A police sketch of the "pockmarked killer". Photo / PhotoPQR / Le Parisien
A 35-year hunt for a serial killer behind some of France's oldest unsolved cases has come to an end after a former police officer left a suicide note confessing to be "the pockmarked killer".
Francois Verove, 59, took his own life at his rented home in the south of France after receiving a summons for questioning, leaving a "written statement" and DNA evidence confirming his identity, the Paris prosecutor and sources said.
His body was found in the southern town of Grau-du-Roi near Montpellier on Wednesday.
He faced accusations of the rape of minors, murder, attempted murder, armed robbery and kidnapping of minors, Paris prosecutor Laure Beccuau said in a statement late on Thursday.
"DNA tests which were immediately ordered by the investigating magistrate established a match between the genetic profile found at several crime scenes and that of the dead man," she added.

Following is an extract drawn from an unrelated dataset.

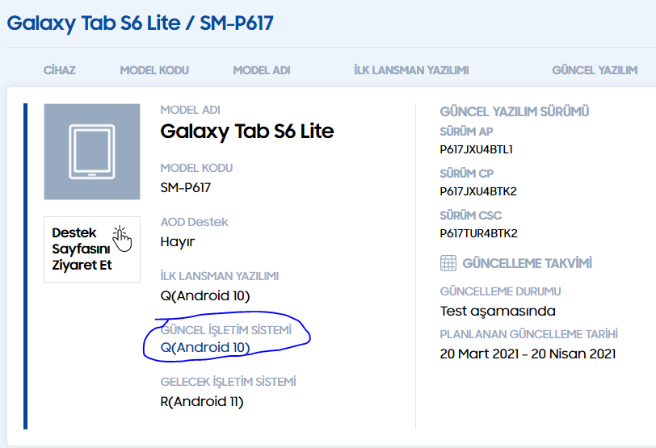
Task: Click the Test aşamasında update status
Action: click(x=498, y=311)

According to local media, Verove mentioned "past impulses" in a letter he left behind, which he had since brought "under control", and said he had committed no crimes after 1997. The murder confession contained no specifics, they said.
France has long been appalled by the killer dubbed "Le Grele", which translates as the pockmarked killer, accused of four murders and six rapes since 1986.

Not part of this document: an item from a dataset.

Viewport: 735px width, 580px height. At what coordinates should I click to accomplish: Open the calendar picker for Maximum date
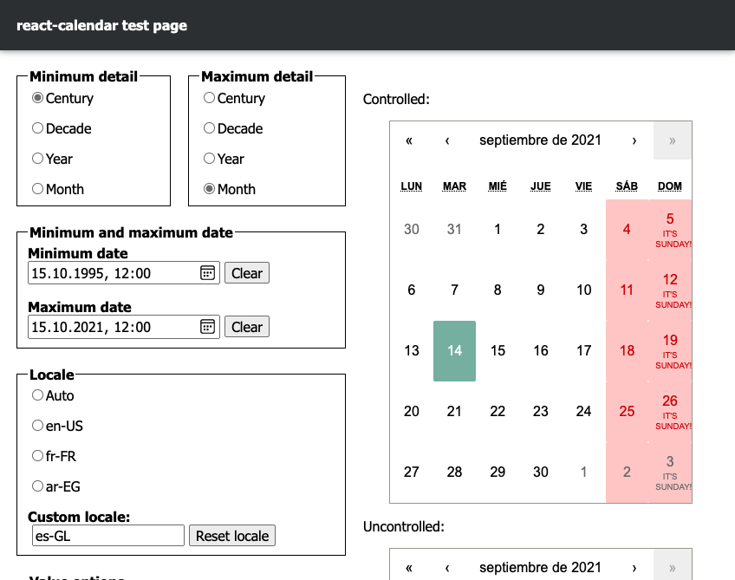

The alleged crimes include the murder of a child, 11-year-old Cecile Bloch, in Paris.
She was reported missing by her mother when she failed to return home for lunch on May 5, 1986. After a search, her partially naked body was found under an old carpet in a cellar and evidence suggested she had been raped.
That year, police published a police sketch based on witness statements that showed a man of around 25 years old, six feet tall with light-brown hair, and with visible traces of acne on his face.

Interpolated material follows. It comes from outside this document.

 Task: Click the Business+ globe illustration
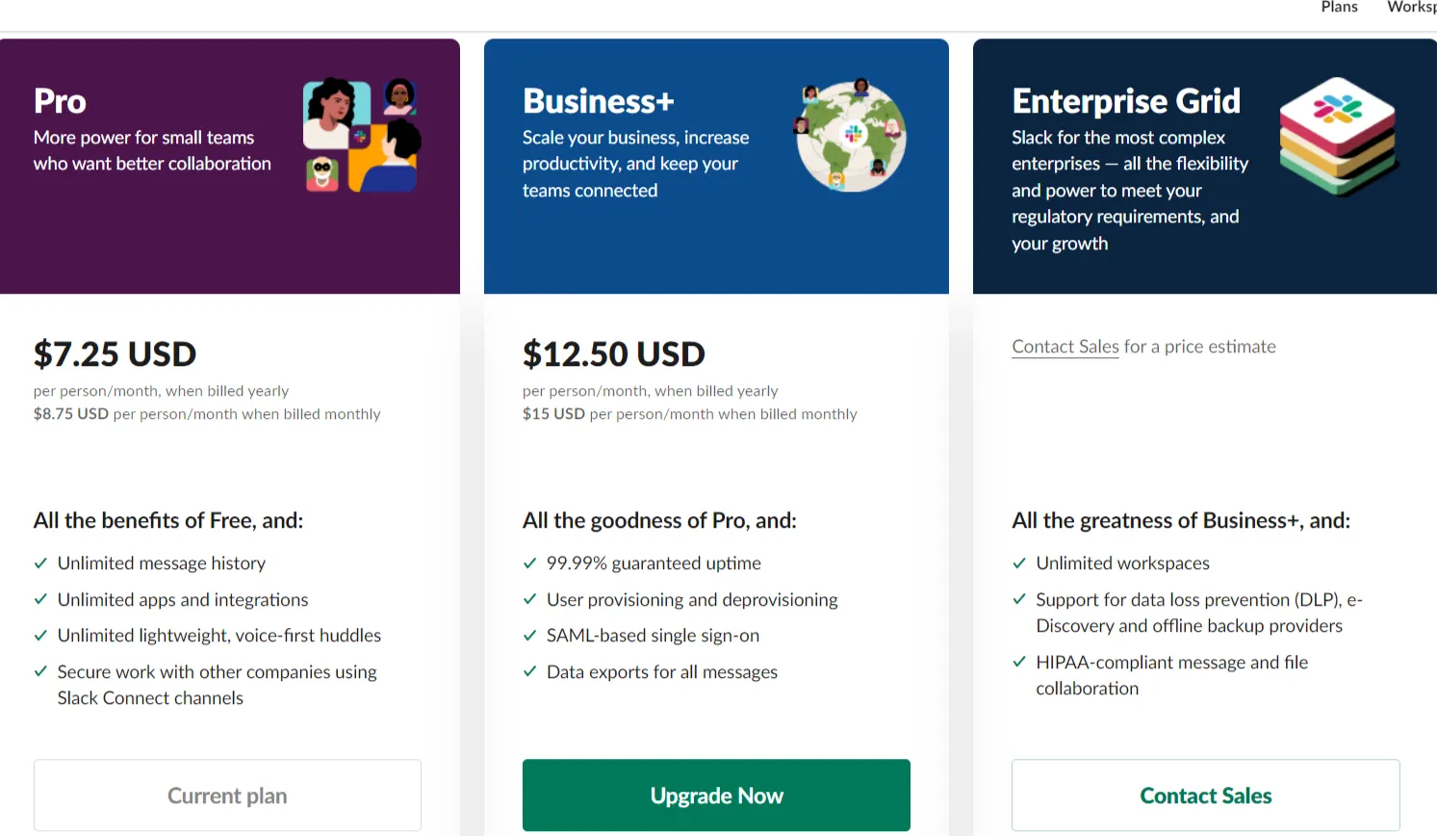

He is also thought to have strangled a couple to death in the central Marais district of the capital in 1987.
Other suspected murder victims were Gilles Politi, 38, a 20-year-old German woman, Irmgard Müller, and Karine Leroy, who was 19.
Killer 'took his secrets with him'
Over the years, investigators became increasingly convinced the suspect was a gendarme at the time of the crimes, and established a DNA profile of him.
The fact that he had placed one victim in a special garrot that tightens if you struggle suggested he had military training, said one expert.
In recent months, an investigating magistrate had begun questioning around 750 gendarmes who had been deployed in the Paris region at the time.
One of them was Verove, who was sent a summons on September 24 for questioning on September 29.
But he was reported missing by his wife on September 27 and found dead two days later in Grau-du-Roi, a seaside resort on the Mediterranean coast, the Paris prosecutor said.
He was a former gendarme, who later became a police officer and then retired, she confirmed.
A lawyer for Cecile's family, Didier Seban, thanked police for their work but also told AFP that it was "painful to know that the criminal took his secrets with him".